> WHAT TO WORK ON: Each line from the one containing "is (155, 276)." through the final line below must be reproduced exactly, and no others.

*** ENTRIES SUPPLIED ***

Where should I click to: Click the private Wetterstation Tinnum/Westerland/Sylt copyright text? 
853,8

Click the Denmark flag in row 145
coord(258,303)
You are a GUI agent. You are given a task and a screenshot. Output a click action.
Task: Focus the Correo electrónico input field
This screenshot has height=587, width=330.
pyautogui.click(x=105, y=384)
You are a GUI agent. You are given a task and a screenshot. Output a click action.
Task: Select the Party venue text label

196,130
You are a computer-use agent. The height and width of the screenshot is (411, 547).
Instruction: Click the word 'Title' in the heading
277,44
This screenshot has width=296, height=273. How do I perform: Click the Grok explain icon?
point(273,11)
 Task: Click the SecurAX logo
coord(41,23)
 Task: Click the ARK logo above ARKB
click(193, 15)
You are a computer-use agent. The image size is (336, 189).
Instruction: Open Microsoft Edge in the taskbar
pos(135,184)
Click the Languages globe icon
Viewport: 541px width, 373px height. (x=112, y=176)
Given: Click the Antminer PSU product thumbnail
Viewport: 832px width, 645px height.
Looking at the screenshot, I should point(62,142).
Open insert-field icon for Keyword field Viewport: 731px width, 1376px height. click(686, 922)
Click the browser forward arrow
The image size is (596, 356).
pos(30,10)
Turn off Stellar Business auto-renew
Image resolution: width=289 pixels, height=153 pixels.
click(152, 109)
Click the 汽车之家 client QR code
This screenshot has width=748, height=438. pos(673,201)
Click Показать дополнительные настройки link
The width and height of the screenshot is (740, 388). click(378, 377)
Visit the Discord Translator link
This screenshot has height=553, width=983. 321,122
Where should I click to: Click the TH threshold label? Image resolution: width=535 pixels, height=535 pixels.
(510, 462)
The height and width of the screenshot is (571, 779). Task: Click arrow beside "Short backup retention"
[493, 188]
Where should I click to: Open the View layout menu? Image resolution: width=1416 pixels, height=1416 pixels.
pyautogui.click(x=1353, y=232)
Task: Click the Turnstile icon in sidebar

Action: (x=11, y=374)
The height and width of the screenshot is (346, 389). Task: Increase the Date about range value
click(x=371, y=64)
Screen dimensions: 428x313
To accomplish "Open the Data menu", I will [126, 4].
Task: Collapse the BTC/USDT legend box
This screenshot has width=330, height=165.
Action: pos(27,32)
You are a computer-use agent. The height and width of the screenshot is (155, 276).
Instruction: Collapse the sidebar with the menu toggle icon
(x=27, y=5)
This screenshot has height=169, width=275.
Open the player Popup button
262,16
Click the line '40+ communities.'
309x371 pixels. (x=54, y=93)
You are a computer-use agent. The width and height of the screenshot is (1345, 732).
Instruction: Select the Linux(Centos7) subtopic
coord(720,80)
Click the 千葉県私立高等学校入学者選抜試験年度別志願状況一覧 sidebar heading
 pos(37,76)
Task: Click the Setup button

*** End of ENTRIES SUPPLIED ***

> COMPLETED EXERCISE:
You are a computer-use agent. The height and width of the screenshot is (155, 276).
Instruction: Collapse the sidebar with the menu toggle icon
(x=27, y=5)
This screenshot has height=169, width=275.
Open the player Popup button
262,16
Click the line '40+ communities.'
309x371 pixels. (x=54, y=93)
You are a computer-use agent. The width and height of the screenshot is (1345, 732).
Instruction: Select the Linux(Centos7) subtopic
coord(720,80)
Click the 千葉県私立高等学校入学者選抜試験年度別志願状況一覧 sidebar heading
 pos(37,76)
Task: Click the Setup button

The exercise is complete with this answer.